> Work to complete
In the data below, rewrite everything from the line containing "Click the collapse" down to the line containing "Looking at the" with "toolbar" switched to "sidebar" and nothing else changed. Leave the pictures out.

— start Dataset records —

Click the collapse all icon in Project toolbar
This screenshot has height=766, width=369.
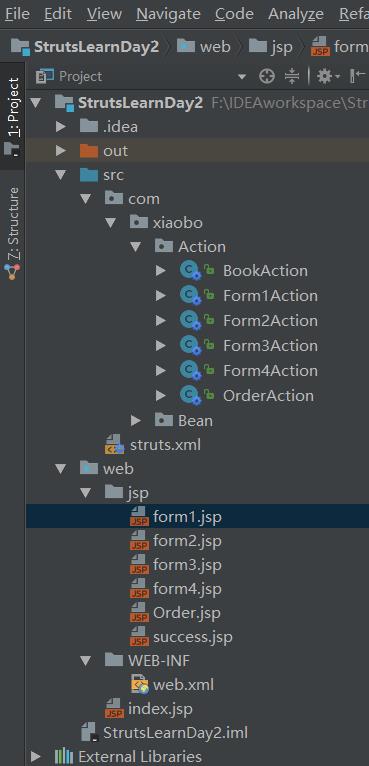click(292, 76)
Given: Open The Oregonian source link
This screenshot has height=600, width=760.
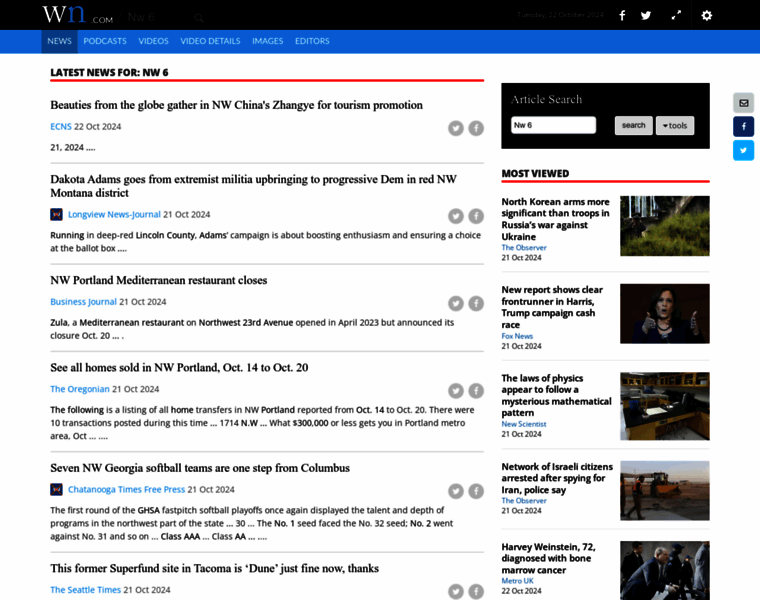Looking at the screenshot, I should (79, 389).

— end Dataset records —
— start Dataset records —

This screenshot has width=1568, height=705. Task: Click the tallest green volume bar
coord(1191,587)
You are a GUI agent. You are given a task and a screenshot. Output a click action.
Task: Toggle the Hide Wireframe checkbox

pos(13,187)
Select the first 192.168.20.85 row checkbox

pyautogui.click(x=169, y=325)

— end Dataset records —

> Solution to this exercise
Click the collapse all icon in Project sidebar
This screenshot has height=766, width=369.
click(292, 76)
Given: Open The Oregonian source link
This screenshot has height=600, width=760.
Looking at the screenshot, I should (79, 389).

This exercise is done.